幾ら辛い日々をすごしていても...今が自分にとってダメなときでも...ユーモラスな瞬間をどこか自分で持ち合わせれば、何か良い方向へ向かうんじゃないだろうか?
良かった人生って、そんな瞬間を思い出させてくれるものだろう。
この映画はどこか乾いたユーモアと冷静な自分自身への批評を示してくれている。
ある昔、明らかに自分の過ちから、修道院での規則で無理やり息子と引き離された母親が、50年後、自分の過去を偽るのも罪だと思い、生き別れになった息子を探し始める。
ストーリーは実話。
シットリと心寂しい映画になるか、当時の修道院の行為を糾弾するような社会派映画として描かれるところだろう。
これはどちらでもない。
純真なまま、年を経た信心深い主人公と、息子探しを手伝い汚名を挽回しようとする、元BBC記者で英国政府のスタッフの対照的なふたりのどこかドライなユーモアがセンチメンタルな雰囲気に陥りそうな映画のカラーを乾燥させてくれる。

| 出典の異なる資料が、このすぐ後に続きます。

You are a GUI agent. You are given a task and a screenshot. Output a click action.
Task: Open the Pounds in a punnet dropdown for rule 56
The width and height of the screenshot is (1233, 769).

一定の距離感や、深刻な中に時おり笑いが入る加減は、シリアルになるであろう展開に微笑みをもたらす。
どこかとぼけた味。
どこか世間ずれしていない。
そんな2人の掛け合いもこの映画の良さかも。
ラストの主人公の選択は気高く、慈愛に満ちている。
シビアな現実に目をそむけない...
自分の過去の過ちが有ったからこそ、こう言った仕打ちが有った...
辛くても、一度は逃げたいと思うが、それをも受け止めてしまう...
彼女のそんな生き様に襟を正す思いをする。
しかし彼女は万能の聖人ではなく、愛おしい隣人のよう。
チョットしたユーモアに換えて辛いことも乗り切ってしまった。